The head of Friday Prayers in Isfahan, central Iran, incited attacks against Iranian women the regime deems “improperly dressed” in controversial remarks yesterday. “The environment of the community must be made unsafe for these people and they should not be allowed to easily break the norms on the streets and in parks,” Yousef Tabatabai Nejad said in a meeting with the province’s General Staff of the Armed Forces Deputy Chief of Intelligence and Security and Isfahan’s Chief of Police.
According to state-run news agencies, the cleric who represents the “Supreme Leader” in Isfahan said that “Western governments” must not interfere with the implementation of the regime’s misogynist laws.
“Just as they have their own laws, we have our own laws and we must not be afraid that if we deal with norm breakers, they might carry out a hostile measure against us.”
He also asked that special branches be set up in courts in the regime’s judicial system to deal with what he called cases of “moral anomalies”. Tabatabai Nejad said that the police should have “more authority” in dealing with women “who take off their veil”.
Another senior cleric in Bojnourd, northeastern Iran echoed his threats. Speaking at a Friday Prayer sermon, Abolqassem Yaghoubi, the city’s head of Friday Prayers said that “improper veiling was a dangerous virus” and that the “police should make the lives of those who are improperly veiled unsafe”.
Social media reaction
Following these remarks, Iranians took to social media to condemn the threats against women. They said the clerics’ remarks encouraged violence against Iranian women such as were seen in 2014 in Isfahan when “Islamic vigilantes” reportedly affiliated with the regime, attacked women they deemed improperly veiled with acid.
The Deputy Minister of Communications and the head of Iran’s Information Technology Organization tweeted that, “In order to prevent previous tragedies like acid attacks, the Friday Prayer Leader should specify what he means by ‘unsafe’ and that he does not mean physical attacks and acid attacks.”
“The Isfahan Friday Prayer leader is a small replica of the Islamic Republic in general; People who are above the law and think they own human lives and property and try to impose their ideas and decisions on us in any way possible. In any other place in the world, such threats would have led to prosecution,” another Iranian tweeted.

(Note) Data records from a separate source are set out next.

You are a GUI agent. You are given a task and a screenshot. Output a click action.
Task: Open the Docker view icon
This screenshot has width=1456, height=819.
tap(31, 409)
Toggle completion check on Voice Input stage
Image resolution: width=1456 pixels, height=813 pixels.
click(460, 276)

Another angry Iranian said in a tweet, “This is a command to acid attackers to ‘fire at will”. People who are on the payroll of the Basij and IRGC!”
Tabatabai Nejad’s history of controversial remarks against Iranian women
Yousef Tabatabai Nejad has been the Isfahan Head of Friday Prayers since September 2002. In 2016, he claimed women taking pictures of themselves contributed to the drought in Zayandeh Rud river. He said, “Iranian women who wear immodest clothing have caused the nation’s rivers to run dry and damage the environment”. He also said that that a strict Islamic dress code must be enforced to ward off drought.
2014 Isfahan acid attacks
Isfahan has a history of acid attacks against women who do not conform to the regime’s dress code. Six years ago, in October 2014, there was a chain of acid attacks in Isfahan which targeted eight women. One woman died, while others suffered severe burns on their face and hand. Some of the women lost their eyesight in one or both eyes. The suspects have yet to be identified and detained. Iranians believe the attackers were affiliated with the regime’s hardliners.
The case was closed on July 19, 2018, according to state-run news agency.
Head of Friday Prayers handpicked by the “Supreme Leader”
The Head of Friday Prayers in Iran are the representatives of the regime’s Supreme Leader Ali Khamenei in each city and are directly appointed by him. The clerics have to pass a political exam to prove their loyalty to the regime. Each Friday prayer has two sermons, one religious, the other political. A council specifies the outlines of the contents in the weekly sermons, dictating the influence of Khamenei in their cities.